-- WORK TO BE COMPLETED --
The entries below must be returned exactly as they stand.

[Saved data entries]
━━━━━━━━

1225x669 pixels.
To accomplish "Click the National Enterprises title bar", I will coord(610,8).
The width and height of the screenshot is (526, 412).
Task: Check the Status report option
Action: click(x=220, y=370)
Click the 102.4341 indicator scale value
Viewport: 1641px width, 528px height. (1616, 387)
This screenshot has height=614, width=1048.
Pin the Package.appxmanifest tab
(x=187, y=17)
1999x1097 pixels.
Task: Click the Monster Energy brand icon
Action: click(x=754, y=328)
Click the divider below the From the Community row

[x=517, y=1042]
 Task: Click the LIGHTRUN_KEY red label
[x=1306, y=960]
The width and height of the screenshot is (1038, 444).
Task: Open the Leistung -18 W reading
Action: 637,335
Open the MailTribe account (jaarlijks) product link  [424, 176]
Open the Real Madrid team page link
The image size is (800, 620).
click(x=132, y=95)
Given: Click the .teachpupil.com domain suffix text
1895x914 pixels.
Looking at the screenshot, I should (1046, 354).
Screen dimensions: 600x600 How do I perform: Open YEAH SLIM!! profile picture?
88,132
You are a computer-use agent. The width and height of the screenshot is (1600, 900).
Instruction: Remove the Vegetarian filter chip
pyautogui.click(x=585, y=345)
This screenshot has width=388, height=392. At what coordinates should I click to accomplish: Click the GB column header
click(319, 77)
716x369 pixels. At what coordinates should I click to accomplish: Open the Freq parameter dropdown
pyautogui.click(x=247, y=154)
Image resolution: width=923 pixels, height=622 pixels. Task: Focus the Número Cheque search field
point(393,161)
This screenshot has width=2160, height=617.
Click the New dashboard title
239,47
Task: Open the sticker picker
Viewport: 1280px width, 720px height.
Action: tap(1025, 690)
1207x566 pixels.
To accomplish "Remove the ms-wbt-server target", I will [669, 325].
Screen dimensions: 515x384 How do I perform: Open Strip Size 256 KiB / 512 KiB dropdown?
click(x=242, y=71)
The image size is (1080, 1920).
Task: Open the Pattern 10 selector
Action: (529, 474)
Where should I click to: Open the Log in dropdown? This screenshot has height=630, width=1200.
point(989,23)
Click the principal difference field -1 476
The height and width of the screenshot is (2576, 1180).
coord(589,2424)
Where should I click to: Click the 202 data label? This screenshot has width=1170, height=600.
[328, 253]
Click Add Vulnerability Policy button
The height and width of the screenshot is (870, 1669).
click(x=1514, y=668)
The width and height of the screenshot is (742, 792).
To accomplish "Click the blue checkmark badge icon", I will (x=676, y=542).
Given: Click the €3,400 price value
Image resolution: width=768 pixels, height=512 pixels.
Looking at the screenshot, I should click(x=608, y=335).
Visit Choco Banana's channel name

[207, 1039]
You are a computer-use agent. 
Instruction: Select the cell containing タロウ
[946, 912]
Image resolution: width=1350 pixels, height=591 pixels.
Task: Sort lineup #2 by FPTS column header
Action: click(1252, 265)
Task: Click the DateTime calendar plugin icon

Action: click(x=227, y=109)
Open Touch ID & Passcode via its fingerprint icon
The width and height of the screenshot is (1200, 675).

━━━━━━━━

-- EXERCISE RESPONSE --
1225x669 pixels.
To accomplish "Click the National Enterprises title bar", I will coord(610,8).
The width and height of the screenshot is (526, 412).
Task: Check the Status report option
Action: click(x=220, y=370)
Click the 102.4341 indicator scale value
Viewport: 1641px width, 528px height. (1616, 387)
This screenshot has height=614, width=1048.
Pin the Package.appxmanifest tab
(x=187, y=17)
1999x1097 pixels.
Task: Click the Monster Energy brand icon
Action: click(x=754, y=328)
Click the divider below the From the Community row

[x=517, y=1042]
 Task: Click the LIGHTRUN_KEY red label
[x=1306, y=960]
The width and height of the screenshot is (1038, 444).
Task: Open the Leistung -18 W reading
Action: 637,335
Open the MailTribe account (jaarlijks) product link  [424, 176]
Open the Real Madrid team page link
The image size is (800, 620).
click(x=132, y=95)
Given: Click the .teachpupil.com domain suffix text
1895x914 pixels.
Looking at the screenshot, I should (1046, 354).
Screen dimensions: 600x600 How do I perform: Open YEAH SLIM!! profile picture?
88,132
You are a computer-use agent. The width and height of the screenshot is (1600, 900).
Instruction: Remove the Vegetarian filter chip
pyautogui.click(x=585, y=345)
This screenshot has width=388, height=392. At what coordinates should I click to accomplish: Click the GB column header
click(319, 77)
716x369 pixels. At what coordinates should I click to accomplish: Open the Freq parameter dropdown
pyautogui.click(x=247, y=154)
Image resolution: width=923 pixels, height=622 pixels. Task: Focus the Número Cheque search field
point(393,161)
This screenshot has width=2160, height=617.
Click the New dashboard title
239,47
Task: Open the sticker picker
Viewport: 1280px width, 720px height.
Action: tap(1025, 690)
1207x566 pixels.
To accomplish "Remove the ms-wbt-server target", I will [669, 325].
Screen dimensions: 515x384 How do I perform: Open Strip Size 256 KiB / 512 KiB dropdown?
click(x=242, y=71)
The image size is (1080, 1920).
Task: Open the Pattern 10 selector
Action: (529, 474)
Where should I click to: Open the Log in dropdown? This screenshot has height=630, width=1200.
point(989,23)
Click the principal difference field -1 476
The height and width of the screenshot is (2576, 1180).
coord(589,2424)
Where should I click to: Click the 202 data label? This screenshot has width=1170, height=600.
[328, 253]
Click Add Vulnerability Policy button
The height and width of the screenshot is (870, 1669).
click(x=1514, y=668)
The width and height of the screenshot is (742, 792).
To accomplish "Click the blue checkmark badge icon", I will (x=676, y=542).
Given: Click the €3,400 price value
Image resolution: width=768 pixels, height=512 pixels.
Looking at the screenshot, I should click(x=608, y=335).
Visit Choco Banana's channel name

[207, 1039]
You are a computer-use agent. 
Instruction: Select the cell containing タロウ
[946, 912]
Image resolution: width=1350 pixels, height=591 pixels.
Task: Sort lineup #2 by FPTS column header
Action: click(1252, 265)
Task: Click the DateTime calendar plugin icon

Action: click(x=227, y=109)
Open Touch ID & Passcode via its fingerprint icon
The width and height of the screenshot is (1200, 675).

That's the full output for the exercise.